* begin Extracted entries *

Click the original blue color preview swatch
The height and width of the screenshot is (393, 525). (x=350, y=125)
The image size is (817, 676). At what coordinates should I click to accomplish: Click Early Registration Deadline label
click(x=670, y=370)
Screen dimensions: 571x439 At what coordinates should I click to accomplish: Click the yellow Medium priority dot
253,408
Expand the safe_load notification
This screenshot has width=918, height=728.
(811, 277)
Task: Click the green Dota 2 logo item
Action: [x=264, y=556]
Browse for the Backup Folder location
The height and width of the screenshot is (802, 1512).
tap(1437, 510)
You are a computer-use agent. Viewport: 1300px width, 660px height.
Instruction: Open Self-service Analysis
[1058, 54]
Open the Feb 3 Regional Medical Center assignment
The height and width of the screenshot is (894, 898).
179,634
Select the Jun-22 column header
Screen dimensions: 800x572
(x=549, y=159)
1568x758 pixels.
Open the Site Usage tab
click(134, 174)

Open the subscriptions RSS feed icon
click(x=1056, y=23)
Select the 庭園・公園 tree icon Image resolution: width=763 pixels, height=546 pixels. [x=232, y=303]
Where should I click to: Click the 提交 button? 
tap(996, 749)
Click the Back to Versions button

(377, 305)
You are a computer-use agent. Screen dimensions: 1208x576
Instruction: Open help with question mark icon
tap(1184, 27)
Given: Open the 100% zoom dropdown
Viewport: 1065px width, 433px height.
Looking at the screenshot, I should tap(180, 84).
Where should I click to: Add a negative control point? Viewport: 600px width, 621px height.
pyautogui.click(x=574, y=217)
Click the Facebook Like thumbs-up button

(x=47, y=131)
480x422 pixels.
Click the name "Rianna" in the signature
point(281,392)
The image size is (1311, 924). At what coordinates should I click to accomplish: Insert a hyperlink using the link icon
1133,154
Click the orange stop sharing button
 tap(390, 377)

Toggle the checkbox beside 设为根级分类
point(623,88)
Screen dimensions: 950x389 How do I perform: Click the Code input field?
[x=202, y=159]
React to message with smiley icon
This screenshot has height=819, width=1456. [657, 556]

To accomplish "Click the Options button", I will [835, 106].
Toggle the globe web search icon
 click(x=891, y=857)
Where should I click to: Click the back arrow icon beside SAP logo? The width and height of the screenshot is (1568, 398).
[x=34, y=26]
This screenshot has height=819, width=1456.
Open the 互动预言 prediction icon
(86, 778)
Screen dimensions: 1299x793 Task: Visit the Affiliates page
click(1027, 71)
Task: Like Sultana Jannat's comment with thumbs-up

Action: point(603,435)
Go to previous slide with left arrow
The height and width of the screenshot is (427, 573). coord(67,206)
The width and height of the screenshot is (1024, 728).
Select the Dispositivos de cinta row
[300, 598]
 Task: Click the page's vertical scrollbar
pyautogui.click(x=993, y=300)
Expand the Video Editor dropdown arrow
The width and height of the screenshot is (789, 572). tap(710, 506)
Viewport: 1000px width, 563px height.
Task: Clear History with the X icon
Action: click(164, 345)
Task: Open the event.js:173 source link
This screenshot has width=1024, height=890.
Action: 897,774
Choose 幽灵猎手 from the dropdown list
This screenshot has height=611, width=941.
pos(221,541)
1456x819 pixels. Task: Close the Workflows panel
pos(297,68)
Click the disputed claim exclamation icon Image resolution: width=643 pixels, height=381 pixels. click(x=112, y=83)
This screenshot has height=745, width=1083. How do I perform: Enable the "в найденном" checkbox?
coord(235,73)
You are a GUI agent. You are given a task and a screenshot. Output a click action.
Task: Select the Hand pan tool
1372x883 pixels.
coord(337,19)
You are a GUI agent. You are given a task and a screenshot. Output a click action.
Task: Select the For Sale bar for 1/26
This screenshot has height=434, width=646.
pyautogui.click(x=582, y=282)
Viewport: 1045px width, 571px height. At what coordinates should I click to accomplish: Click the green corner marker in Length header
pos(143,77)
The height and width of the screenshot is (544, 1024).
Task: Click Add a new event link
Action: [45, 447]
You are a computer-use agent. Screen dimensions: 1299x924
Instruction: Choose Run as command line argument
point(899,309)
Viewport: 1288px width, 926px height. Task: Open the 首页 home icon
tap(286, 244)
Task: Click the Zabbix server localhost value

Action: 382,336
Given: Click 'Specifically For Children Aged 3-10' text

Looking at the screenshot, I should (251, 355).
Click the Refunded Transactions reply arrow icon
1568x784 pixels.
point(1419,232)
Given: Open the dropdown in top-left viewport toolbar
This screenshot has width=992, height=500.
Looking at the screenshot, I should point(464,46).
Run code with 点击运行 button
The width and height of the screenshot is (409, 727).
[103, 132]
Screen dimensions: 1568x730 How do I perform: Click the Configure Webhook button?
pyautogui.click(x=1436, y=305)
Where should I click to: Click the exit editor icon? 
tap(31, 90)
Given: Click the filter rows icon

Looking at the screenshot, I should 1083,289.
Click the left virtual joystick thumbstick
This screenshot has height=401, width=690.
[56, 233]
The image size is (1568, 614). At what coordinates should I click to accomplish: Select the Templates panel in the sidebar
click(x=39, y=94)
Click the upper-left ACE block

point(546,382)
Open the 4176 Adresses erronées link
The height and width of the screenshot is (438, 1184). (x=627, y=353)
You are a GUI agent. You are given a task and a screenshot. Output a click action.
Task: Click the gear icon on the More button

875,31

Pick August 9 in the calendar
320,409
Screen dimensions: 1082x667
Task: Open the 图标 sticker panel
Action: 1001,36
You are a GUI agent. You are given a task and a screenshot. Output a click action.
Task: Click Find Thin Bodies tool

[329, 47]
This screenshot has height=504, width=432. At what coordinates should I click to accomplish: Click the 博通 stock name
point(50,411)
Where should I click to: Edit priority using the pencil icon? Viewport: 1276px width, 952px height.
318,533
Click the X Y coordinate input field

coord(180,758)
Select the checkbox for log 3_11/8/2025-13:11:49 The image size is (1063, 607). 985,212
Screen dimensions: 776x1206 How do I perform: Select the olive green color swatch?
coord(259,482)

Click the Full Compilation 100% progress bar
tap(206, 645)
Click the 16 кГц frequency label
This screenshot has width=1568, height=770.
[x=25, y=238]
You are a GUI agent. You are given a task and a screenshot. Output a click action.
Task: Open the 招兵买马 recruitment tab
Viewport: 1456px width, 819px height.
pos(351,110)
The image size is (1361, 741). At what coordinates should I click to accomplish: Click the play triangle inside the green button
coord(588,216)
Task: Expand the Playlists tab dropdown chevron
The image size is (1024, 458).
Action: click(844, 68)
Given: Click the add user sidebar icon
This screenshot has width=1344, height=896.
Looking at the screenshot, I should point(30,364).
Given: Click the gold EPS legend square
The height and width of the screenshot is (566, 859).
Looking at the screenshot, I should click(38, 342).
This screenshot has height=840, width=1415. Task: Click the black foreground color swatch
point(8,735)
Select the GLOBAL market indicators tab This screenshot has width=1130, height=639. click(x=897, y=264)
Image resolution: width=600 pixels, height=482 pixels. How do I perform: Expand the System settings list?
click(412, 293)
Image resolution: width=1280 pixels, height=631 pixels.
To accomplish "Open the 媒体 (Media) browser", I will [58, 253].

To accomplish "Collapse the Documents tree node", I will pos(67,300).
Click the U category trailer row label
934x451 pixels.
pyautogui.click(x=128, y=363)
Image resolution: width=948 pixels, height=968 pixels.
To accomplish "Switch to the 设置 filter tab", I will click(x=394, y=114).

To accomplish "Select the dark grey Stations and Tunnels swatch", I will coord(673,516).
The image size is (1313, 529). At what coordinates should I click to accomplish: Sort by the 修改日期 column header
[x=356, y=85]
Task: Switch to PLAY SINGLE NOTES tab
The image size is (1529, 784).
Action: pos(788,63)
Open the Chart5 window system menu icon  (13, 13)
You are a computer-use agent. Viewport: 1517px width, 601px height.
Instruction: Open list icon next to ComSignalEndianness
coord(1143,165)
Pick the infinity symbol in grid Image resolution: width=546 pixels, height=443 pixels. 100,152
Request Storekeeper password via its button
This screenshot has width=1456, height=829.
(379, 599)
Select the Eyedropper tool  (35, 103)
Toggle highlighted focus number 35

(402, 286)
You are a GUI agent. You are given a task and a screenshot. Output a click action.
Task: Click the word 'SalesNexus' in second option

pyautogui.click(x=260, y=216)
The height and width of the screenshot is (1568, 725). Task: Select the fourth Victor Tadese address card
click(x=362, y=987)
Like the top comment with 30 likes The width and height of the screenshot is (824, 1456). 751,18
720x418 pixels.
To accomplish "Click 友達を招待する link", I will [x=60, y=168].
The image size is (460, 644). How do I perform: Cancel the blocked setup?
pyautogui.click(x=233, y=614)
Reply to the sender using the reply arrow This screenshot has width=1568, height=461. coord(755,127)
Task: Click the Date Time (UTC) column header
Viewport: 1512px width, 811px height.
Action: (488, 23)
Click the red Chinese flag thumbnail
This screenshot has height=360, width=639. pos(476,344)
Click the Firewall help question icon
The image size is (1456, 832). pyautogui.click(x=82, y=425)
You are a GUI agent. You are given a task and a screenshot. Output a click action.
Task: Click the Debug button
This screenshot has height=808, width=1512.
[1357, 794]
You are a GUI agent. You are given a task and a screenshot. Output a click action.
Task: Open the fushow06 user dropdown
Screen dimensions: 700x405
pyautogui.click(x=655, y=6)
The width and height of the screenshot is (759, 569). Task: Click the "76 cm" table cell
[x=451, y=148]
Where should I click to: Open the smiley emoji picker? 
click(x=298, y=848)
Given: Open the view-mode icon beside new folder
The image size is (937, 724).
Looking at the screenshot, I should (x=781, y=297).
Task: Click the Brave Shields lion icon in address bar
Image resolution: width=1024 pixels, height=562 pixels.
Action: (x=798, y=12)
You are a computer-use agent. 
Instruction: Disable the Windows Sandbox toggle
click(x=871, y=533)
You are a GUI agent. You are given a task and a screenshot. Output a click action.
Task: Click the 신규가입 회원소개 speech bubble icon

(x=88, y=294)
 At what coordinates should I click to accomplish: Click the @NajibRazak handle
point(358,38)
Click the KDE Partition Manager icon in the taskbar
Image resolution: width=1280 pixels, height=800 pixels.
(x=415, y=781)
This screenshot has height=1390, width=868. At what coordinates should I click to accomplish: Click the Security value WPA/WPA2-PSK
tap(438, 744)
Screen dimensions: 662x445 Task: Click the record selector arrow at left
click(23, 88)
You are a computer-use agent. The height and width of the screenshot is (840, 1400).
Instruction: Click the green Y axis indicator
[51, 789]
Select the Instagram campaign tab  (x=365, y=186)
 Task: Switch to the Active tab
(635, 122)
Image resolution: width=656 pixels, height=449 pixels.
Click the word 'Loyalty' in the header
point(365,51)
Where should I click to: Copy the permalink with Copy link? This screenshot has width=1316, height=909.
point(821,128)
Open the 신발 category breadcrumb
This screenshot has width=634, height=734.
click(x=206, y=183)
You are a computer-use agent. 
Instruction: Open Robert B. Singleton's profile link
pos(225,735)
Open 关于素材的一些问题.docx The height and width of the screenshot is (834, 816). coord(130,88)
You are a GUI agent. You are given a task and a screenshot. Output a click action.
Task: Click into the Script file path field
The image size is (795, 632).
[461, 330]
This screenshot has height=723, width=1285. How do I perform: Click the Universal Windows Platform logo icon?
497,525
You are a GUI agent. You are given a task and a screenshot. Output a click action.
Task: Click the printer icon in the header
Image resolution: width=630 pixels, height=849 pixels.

* end Extracted entries *

#### Given problem
Filter the records above down to the lines that contain the word "dropdown", with case counting. Which lines remain? Copy each one out.

#### Response
Given: Open the 100% zoom dropdown
Expand the Video Editor dropdown arrow
Choose 幽灵猎手 from the dropdown list
Given: Open the dropdown in top-left viewport toolbar
Task: Expand the Playlists tab dropdown chevron
Task: Open the fushow06 user dropdown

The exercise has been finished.